-- SUPPLIED RECORDS follows --

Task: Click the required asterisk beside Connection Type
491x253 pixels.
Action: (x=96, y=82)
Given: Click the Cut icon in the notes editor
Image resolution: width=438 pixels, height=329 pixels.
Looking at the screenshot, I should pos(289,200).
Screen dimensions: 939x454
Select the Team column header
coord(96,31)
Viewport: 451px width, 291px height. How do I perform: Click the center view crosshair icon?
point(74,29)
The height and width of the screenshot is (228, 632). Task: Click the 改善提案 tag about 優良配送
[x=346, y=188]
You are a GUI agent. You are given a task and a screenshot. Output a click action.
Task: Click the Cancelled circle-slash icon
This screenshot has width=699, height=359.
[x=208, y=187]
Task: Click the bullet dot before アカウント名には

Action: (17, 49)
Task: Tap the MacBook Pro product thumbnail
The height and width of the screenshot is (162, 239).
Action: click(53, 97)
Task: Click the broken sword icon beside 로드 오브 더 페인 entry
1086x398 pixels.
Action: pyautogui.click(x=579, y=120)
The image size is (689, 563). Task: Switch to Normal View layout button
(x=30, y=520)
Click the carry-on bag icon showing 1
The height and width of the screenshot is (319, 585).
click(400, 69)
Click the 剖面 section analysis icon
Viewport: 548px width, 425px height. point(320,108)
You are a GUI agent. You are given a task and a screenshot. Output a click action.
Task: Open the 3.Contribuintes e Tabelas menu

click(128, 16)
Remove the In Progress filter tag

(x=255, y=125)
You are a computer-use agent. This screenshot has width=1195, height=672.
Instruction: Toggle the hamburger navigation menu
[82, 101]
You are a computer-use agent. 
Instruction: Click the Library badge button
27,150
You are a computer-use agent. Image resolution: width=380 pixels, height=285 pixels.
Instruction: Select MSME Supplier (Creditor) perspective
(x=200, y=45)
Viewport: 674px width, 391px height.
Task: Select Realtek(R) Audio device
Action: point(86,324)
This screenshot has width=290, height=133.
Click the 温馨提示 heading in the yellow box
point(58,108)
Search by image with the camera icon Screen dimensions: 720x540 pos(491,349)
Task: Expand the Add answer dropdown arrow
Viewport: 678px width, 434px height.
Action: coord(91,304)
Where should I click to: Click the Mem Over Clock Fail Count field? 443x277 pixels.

-- SUPPLIED RECORDS concluded --

[INSTRUCTIONS FOR THE TASK]
Give back the entire listing exactly as it was written.

[OUTPUT OF THE TASK]
Task: Click the required asterisk beside Connection Type
491x253 pixels.
Action: (x=96, y=82)
Given: Click the Cut icon in the notes editor
Image resolution: width=438 pixels, height=329 pixels.
Looking at the screenshot, I should pos(289,200).
Screen dimensions: 939x454
Select the Team column header
coord(96,31)
Viewport: 451px width, 291px height. How do I perform: Click the center view crosshair icon?
point(74,29)
The height and width of the screenshot is (228, 632). Task: Click the 改善提案 tag about 優良配送
[x=346, y=188]
You are a GUI agent. You are given a task and a screenshot. Output a click action.
Task: Click the Cancelled circle-slash icon
This screenshot has width=699, height=359.
[x=208, y=187]
Task: Click the bullet dot before アカウント名には

Action: (17, 49)
Task: Tap the MacBook Pro product thumbnail
The height and width of the screenshot is (162, 239).
Action: click(53, 97)
Task: Click the broken sword icon beside 로드 오브 더 페인 entry
1086x398 pixels.
Action: pyautogui.click(x=579, y=120)
The image size is (689, 563). Task: Switch to Normal View layout button
(x=30, y=520)
Click the carry-on bag icon showing 1
The height and width of the screenshot is (319, 585).
click(400, 69)
Click the 剖面 section analysis icon
Viewport: 548px width, 425px height. point(320,108)
You are a GUI agent. You are given a task and a screenshot. Output a click action.
Task: Open the 3.Contribuintes e Tabelas menu

click(128, 16)
Remove the In Progress filter tag

(x=255, y=125)
You are a computer-use agent. This screenshot has width=1195, height=672.
Instruction: Toggle the hamburger navigation menu
[82, 101]
You are a computer-use agent. 
Instruction: Click the Library badge button
27,150
You are a computer-use agent. Image resolution: width=380 pixels, height=285 pixels.
Instruction: Select MSME Supplier (Creditor) perspective
(x=200, y=45)
Viewport: 674px width, 391px height.
Task: Select Realtek(R) Audio device
Action: point(86,324)
This screenshot has width=290, height=133.
Click the 温馨提示 heading in the yellow box
point(58,108)
Search by image with the camera icon Screen dimensions: 720x540 pos(491,349)
Task: Expand the Add answer dropdown arrow
Viewport: 678px width, 434px height.
Action: coord(91,304)
Where should I click to: Click the Mem Over Clock Fail Count field? 443x277 pixels.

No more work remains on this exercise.